From Andy Kamenetzky, Land O’ Lakers: Before the game, I wondered if Kobe’s recently efficient roll could be slowed by Eric Gordon checking him. Even acknowledging Kobe’s three inches on the Clipper, that strength and overall defensive awareness struck me as containing the potential to make Kobe work. Well, as the saying goes, you can’t teach height, and Kobe made great use of his to launch shots. Often working against Gordon in isolation, Kobe wisely concentrated less on pushing the issue to get low position. Instead, his back typically faced Gordon just long enough to create space, then turn around and drain a J. Otherwise, the kid was worked in space while Kobe faced up or drove, and Kobe earned 13 trips to the line (not literally at all at Gordon’s expense).

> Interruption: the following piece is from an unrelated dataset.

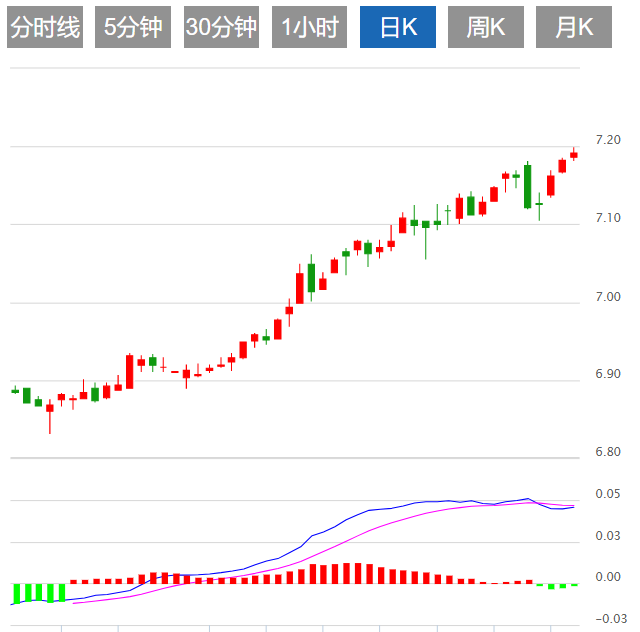Select the rightmost red candlestick

click(x=574, y=155)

From C.A. Clark, Silver Screen and Roll: How many times have we seen the Lakers play a game like this? Jump out to an early lead, let the other team back in it, spend the whole game just slightly behind, and then make a strong 4th quarter push to seal the game … I can’t even count the number of times I’ve seen it happen. Except today, it was the Lakers who fought back from that early defecit, and the Lakers who saw the game slip away as their counterparts out executed them down the stretch in the 4th quarter. My preview turned out to be more fitting than I could have guessed, as the Clippers truly pulled a role reversal on the defending champs.

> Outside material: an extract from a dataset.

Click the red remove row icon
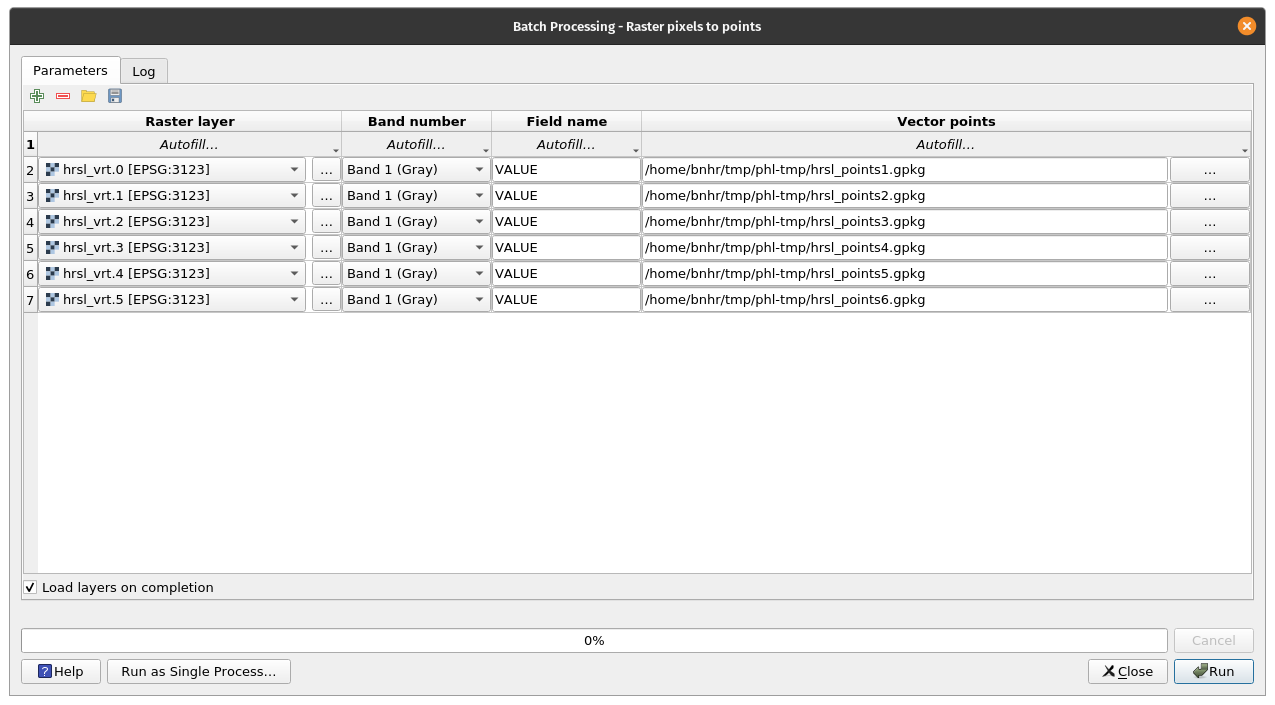(x=63, y=96)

From Jordan Heimer, Clippers Blog: I keep going back to that Blake Griffin locker room interview after the Miami game. “Teams can’t come in here and punk us,” he said. “Not by a long shot.” Sadly, I erased the game, and I’m worried I don’t have the quote exactly right – except for “punked.” I know he said “punked.” Blake is usually as reticent in his interviews as the next pro athlete, but punked caught my ear. He could have said “Good teams compete at home,” or “We always expect to win.” “Punked” connoted an acknowledgement how the rest of the league often regards the Clippers – as an automatic victory, half a day off… a team you could punk.